### Available data
_ _ _ _

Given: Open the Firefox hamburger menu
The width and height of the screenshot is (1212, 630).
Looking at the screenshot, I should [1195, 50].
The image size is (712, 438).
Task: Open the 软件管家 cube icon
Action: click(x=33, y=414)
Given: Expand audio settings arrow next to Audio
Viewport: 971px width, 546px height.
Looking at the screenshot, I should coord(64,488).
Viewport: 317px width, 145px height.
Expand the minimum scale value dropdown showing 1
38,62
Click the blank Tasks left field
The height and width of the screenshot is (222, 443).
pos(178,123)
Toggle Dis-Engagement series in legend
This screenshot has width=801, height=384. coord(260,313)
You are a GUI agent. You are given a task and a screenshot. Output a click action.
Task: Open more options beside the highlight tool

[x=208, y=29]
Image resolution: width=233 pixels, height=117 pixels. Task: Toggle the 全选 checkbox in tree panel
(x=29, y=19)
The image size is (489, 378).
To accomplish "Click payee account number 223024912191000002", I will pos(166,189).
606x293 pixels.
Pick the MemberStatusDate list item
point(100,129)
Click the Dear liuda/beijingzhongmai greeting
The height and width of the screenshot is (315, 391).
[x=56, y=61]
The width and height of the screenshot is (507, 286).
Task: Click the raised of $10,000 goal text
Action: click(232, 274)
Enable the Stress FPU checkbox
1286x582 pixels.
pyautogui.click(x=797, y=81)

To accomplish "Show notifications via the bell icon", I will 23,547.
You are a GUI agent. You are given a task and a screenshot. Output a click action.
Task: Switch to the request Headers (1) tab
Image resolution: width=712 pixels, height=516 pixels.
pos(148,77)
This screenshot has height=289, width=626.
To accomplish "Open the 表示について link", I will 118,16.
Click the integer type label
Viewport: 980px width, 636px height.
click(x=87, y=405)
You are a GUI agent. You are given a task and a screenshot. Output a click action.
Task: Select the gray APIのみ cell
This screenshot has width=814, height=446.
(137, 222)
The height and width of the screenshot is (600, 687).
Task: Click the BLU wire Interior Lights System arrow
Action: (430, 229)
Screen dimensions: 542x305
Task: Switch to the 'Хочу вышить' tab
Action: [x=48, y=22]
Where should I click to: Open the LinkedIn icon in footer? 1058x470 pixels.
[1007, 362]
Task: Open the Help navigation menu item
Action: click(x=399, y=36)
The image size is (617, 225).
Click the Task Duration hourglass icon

_ _ _ _

### Work to complete
Write out the lines from the one containing "Task: Select the gray APIのみ cell" through the last line of the records above. Include both of those lines and nothing else.

### Task answer
Task: Select the gray APIのみ cell
This screenshot has width=814, height=446.
(137, 222)
The height and width of the screenshot is (600, 687).
Task: Click the BLU wire Interior Lights System arrow
Action: (430, 229)
Screen dimensions: 542x305
Task: Switch to the 'Хочу вышить' tab
Action: [x=48, y=22]
Where should I click to: Open the LinkedIn icon in footer? 1058x470 pixels.
[1007, 362]
Task: Open the Help navigation menu item
Action: click(x=399, y=36)
The image size is (617, 225).
Click the Task Duration hourglass icon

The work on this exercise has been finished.